Je retrouve Stephan Gérin au Starbuck’s : lui aussi est en diner-break, il est toujours dans le tournoi de Pot Limit Omaha hi-lo à $5,000. Stephan a déjà fait une belle place payée dans le dernier tournoi qu’il a joué, là aussi un PLO hi-lo, mais à $1,500 de buy-in. Il est en forme, en confiance, et je voudrais tellement qu’il nous claque une perf’, surtout sur un tournoi aussi prestigieux que celui-ci : les meilleurs joueurs – en tout cas les plus connus – ont payé les $5,000 demandés pour y participer.
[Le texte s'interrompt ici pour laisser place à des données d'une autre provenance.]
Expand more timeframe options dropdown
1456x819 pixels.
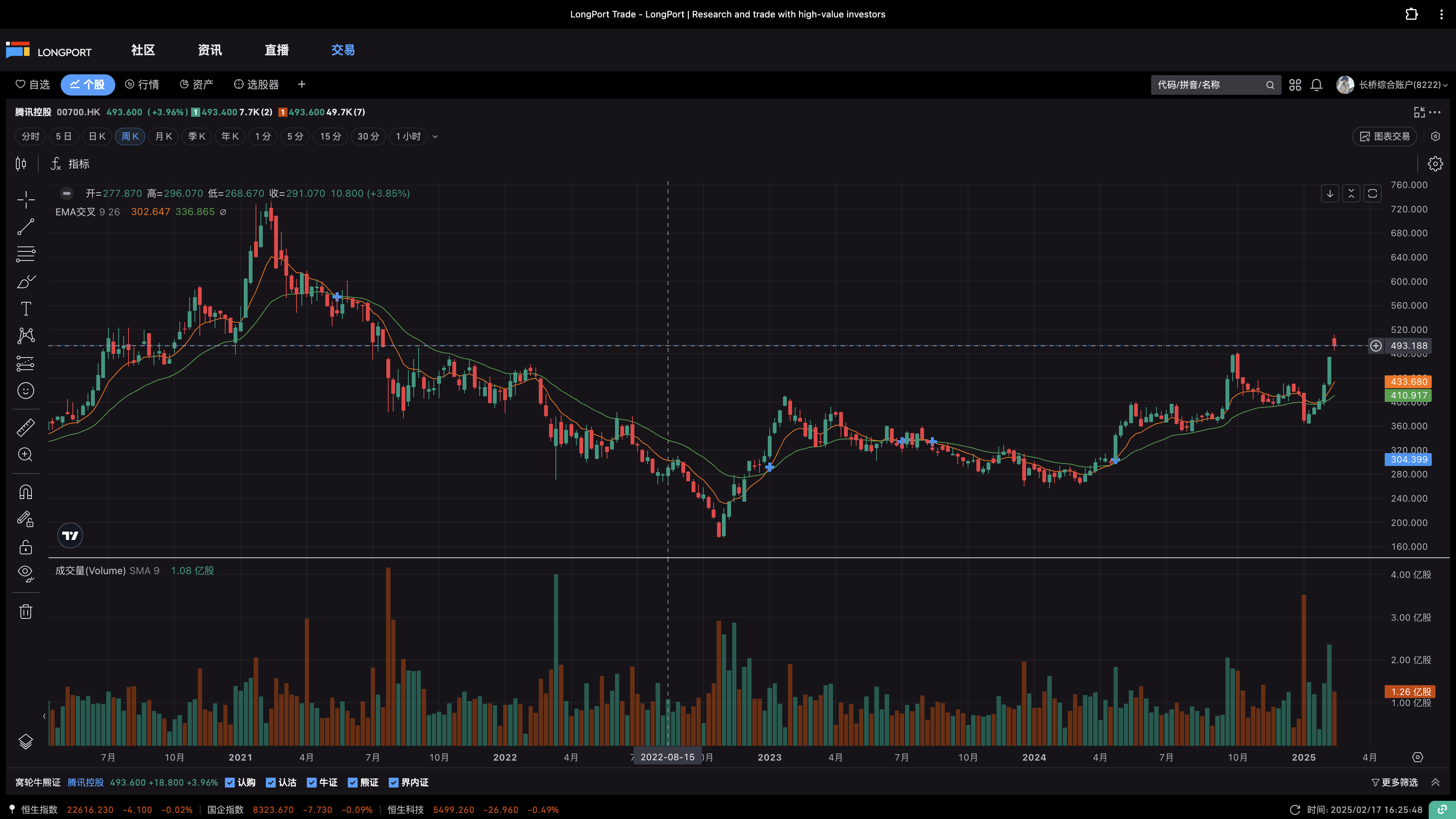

Jo Mannix, mon collègue qui bosse chez PokerNews, m’a dit hier qu’il paierait cher pour s’installer à une de ces tables de tournoi, juste pour jouer quelques mains contre les légendes vivantes qui y sont installées: Phil Ivey, Doyle Brunson, Mike Matusow, Barry Greenstein, Phil Hellmuth, Chris Ferguson, Howard Lederer, Annie Duke, Daniel Negreanu….
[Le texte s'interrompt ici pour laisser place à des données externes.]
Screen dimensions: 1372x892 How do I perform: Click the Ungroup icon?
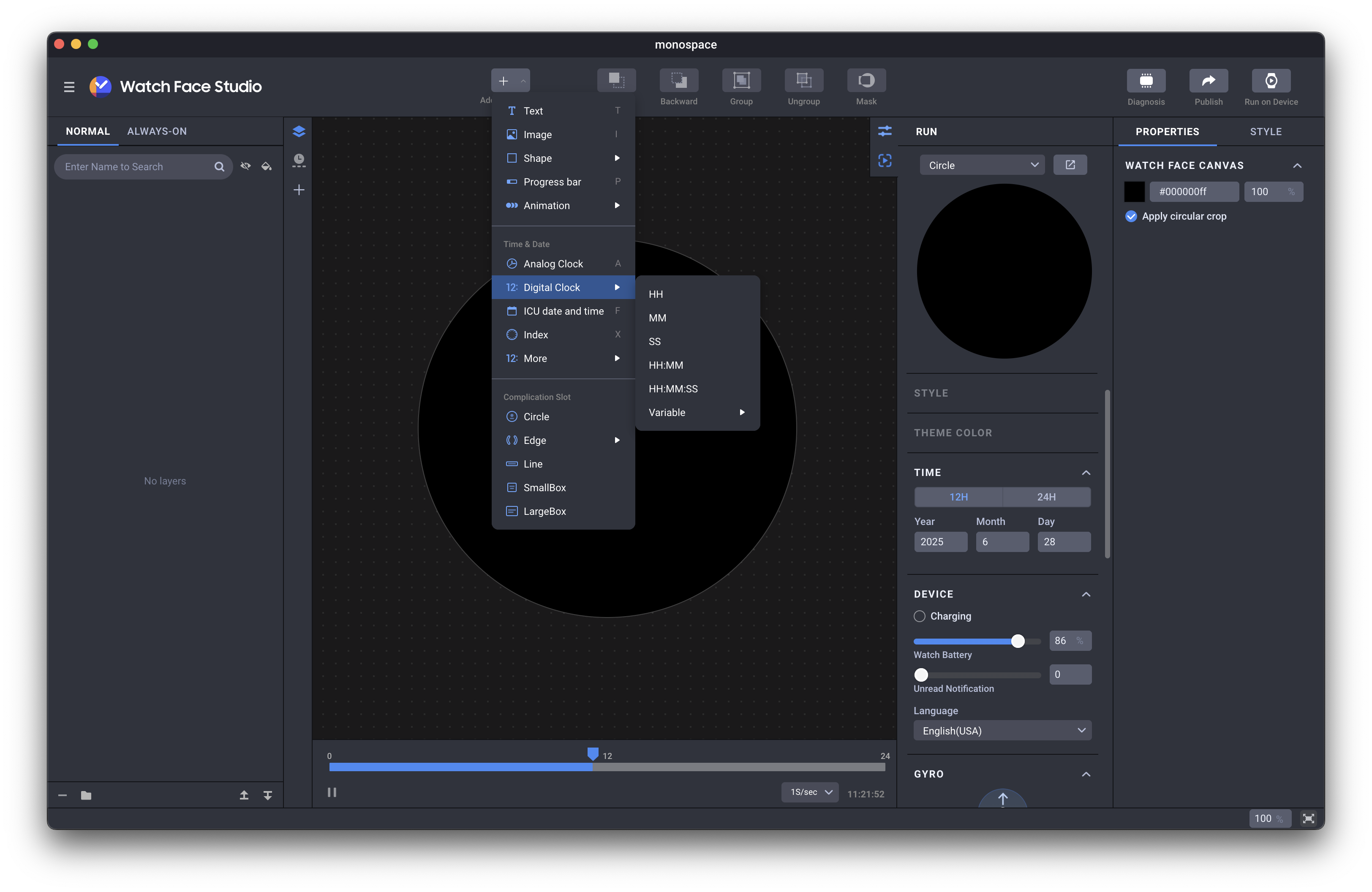point(803,81)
En début de soirée (traduction : vers 23h) Stephan est éliminé du tournoi, à 18 places de l’argent. Il a perdu un coup énorme contre Phil Hellmuth juste avant que sa table ne casse, et a envoyé son tapis à sa nouvelle table avec une main plus que légitime, mais qui restera insuffisante face à celle de son adversaire. Fait chier.

Andy Black, Barry Greenstein, Stephan Gérin

Vers 23h30, je me rends à la poker kitchen qui est, pour la première fois, installée dans une salle donnant sur le corridor principal du Rio. Les autres années, la poker kitchen était située sous une immense tente, en extérieur, et proposait vraiment de la merde : des sandwichs super gras, indigestes au possible, quelques simulacres de plats chauds… Cette année, les organisateurs des WSOP ont mieux fait les choses : une pièce entière est dédiée à la cuisine, avec différents spots proposant de la bouffe chinoise, des (bons) sandwichs, hamburgers, pizzas, et surtout un stand de salades, que chacun peut composer à sa guise : chaque client dispose d’une liste d’ingrédients, et on se contente de cocher ceux qui nous font envie, avant de remettre la liste au cuisinier, qui prépare la salade sous nos yeux. C’est vraiment copieux, et excellent.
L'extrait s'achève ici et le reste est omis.